I wanted to understand how AI coding tools actually work under the hood. Not just use them — but build one myself.
So I built AgentCode: an open-source, multi-model agentic coding CLI. You type a request in plain English, and it reads your codebase, writes code, runs tests, manages git — all autonomously.
Here's what I learned building it.
The Core Insight: It's Just a Loop
Every agentic coding tool — no matter how polished — runs the same fundamental pattern:
while needs_follow_up:
1. Send conversation + tools → LLM
2. If LLM returns tool calls → execute them, append results, loop
3. If LLM returns text → done
That's it. The "magic" of AI coding agents is a while loop with function calling. The other 95% is context management, tool execution, error handling, and permissions.

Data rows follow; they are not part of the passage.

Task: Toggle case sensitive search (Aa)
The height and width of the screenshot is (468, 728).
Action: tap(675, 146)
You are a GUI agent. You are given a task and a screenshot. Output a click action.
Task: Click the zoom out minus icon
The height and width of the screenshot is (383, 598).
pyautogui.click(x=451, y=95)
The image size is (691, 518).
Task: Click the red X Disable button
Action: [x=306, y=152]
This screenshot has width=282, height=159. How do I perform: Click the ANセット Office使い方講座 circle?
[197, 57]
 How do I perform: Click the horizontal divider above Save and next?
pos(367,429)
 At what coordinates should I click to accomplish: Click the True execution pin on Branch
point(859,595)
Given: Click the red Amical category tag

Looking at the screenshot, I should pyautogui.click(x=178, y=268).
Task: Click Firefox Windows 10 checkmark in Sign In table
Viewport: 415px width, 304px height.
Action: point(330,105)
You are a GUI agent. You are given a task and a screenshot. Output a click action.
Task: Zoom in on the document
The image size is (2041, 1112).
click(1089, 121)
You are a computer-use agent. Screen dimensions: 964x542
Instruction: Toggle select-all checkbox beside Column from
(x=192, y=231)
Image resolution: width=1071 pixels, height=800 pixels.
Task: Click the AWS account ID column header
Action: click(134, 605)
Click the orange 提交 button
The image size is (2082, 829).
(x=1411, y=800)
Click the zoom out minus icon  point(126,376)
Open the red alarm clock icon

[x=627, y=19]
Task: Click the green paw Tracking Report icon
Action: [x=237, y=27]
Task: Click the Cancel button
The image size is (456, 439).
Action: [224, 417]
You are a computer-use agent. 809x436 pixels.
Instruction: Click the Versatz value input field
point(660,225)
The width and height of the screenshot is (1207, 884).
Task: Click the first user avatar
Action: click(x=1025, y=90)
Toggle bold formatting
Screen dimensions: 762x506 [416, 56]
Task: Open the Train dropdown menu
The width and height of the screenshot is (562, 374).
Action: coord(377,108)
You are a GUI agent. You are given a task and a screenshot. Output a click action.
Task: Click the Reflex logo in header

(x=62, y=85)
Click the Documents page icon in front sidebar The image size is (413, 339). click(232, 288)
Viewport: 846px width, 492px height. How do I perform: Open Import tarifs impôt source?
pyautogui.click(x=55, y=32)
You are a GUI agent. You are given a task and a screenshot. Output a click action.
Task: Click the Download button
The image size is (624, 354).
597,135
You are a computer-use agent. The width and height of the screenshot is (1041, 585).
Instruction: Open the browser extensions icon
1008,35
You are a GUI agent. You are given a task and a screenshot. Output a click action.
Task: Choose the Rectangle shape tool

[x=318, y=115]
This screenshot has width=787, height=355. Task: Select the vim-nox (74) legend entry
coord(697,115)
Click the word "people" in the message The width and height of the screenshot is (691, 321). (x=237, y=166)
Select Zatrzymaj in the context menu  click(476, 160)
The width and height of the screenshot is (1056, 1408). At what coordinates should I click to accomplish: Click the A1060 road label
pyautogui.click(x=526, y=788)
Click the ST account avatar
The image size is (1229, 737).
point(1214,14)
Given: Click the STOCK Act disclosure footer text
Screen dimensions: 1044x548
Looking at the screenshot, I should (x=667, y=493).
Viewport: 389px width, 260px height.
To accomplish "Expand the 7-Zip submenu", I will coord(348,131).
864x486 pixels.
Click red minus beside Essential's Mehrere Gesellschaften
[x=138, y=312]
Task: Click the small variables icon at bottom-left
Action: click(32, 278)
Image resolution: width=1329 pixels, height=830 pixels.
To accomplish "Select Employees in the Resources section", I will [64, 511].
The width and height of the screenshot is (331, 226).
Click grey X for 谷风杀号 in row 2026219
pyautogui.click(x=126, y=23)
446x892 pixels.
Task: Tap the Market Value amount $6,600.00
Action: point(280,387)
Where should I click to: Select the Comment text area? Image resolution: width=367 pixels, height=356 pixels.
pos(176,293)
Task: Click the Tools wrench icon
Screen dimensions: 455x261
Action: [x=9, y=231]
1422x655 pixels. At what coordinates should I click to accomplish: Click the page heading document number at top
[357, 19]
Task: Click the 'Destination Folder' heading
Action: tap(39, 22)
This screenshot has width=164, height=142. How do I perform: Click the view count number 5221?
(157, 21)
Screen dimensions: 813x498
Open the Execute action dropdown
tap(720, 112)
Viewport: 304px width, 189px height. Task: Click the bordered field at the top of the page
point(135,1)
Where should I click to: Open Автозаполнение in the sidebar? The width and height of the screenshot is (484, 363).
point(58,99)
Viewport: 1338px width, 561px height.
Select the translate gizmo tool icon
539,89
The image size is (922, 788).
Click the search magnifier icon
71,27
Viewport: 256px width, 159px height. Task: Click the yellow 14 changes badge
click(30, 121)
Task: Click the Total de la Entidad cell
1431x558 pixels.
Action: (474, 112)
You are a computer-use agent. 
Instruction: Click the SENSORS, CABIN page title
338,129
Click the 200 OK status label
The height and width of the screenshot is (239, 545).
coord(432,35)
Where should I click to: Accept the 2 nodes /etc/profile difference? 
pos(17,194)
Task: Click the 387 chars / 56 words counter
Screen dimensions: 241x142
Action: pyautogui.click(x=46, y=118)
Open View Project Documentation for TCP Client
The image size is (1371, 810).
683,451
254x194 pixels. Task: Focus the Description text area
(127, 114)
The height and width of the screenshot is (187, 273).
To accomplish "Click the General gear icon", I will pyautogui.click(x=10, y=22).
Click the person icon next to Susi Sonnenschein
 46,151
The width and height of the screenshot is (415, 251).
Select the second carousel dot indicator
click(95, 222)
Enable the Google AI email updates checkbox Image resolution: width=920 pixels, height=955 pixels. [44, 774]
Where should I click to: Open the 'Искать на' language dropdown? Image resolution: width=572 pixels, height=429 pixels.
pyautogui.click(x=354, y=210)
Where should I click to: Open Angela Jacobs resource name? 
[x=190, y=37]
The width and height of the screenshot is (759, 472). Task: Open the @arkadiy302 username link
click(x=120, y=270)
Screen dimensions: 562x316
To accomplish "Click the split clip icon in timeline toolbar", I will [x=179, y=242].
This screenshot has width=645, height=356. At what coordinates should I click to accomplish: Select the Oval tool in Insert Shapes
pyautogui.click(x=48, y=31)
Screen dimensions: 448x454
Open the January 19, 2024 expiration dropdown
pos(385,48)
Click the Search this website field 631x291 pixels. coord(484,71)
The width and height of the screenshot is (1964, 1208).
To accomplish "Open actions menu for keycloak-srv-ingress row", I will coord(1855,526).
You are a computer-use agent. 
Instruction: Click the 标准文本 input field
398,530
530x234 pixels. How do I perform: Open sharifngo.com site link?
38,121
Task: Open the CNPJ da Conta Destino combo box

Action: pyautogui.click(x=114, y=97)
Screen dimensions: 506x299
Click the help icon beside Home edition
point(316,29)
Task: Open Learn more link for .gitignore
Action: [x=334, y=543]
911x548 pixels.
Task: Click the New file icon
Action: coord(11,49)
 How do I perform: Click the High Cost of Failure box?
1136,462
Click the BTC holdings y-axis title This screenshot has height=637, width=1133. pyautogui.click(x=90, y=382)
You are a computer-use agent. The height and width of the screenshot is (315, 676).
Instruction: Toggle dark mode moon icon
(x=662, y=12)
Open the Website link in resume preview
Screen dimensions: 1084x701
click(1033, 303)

Here's the simplified version of my agentic loop:
def run_agent_loop(user_input, conversation, config):
conversation.add_user(user_input)
for iteration in range(config.max_iterations):
stream = completion(
model=routed_model,
messages=conversation.messages,
tools=TOOL_DEFINITIONS,
stream=True,
)
text, tool_calls, usage = process_stream(stream)
if not tool_calls:
# No tools called — model is done
conversation.add_assistant(content=text)
break
# Execute each tool, feed results back, loop
for tc in tool_calls:
result = execute_tool(tc.name, tc.args)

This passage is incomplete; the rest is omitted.